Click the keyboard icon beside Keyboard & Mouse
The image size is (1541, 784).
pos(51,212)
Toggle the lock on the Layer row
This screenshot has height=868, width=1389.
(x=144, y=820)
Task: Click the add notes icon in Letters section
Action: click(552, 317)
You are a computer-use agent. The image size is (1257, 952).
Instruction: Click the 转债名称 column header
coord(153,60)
# # # # # # #
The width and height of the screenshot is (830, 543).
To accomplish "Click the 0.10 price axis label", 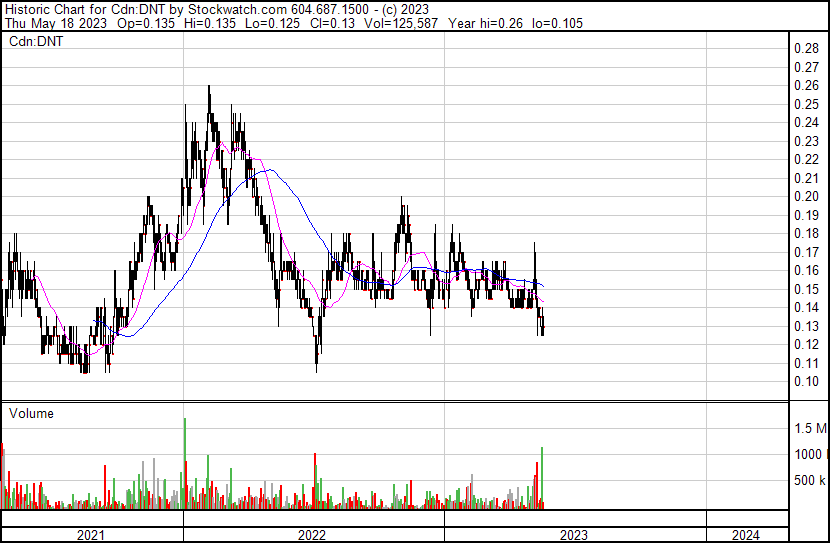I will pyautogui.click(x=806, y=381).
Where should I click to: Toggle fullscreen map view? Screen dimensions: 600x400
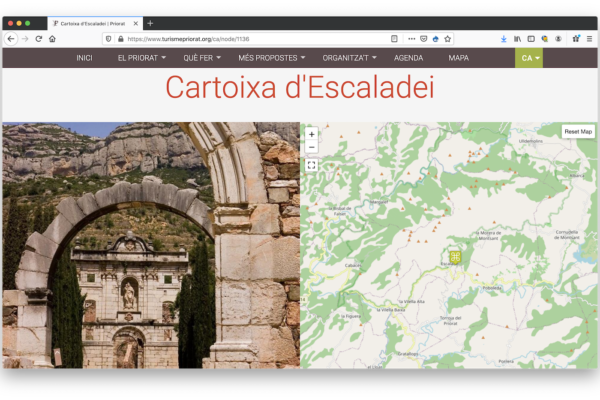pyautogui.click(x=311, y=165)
# # # # # # #
-- TASK REQUIREMENTS --
Only the lines above starting at the one containing "The image size is (1541, 784)." and ending at the one containing "You are a computer-use", both included, are to be returned, exactly as they read.

-- THE ANSWER --
The image size is (1541, 784).
pos(51,212)
Toggle the lock on the Layer row
This screenshot has height=868, width=1389.
(x=144, y=820)
Task: Click the add notes icon in Letters section
Action: click(552, 317)
You are a computer-use agent. The image size is (1257, 952).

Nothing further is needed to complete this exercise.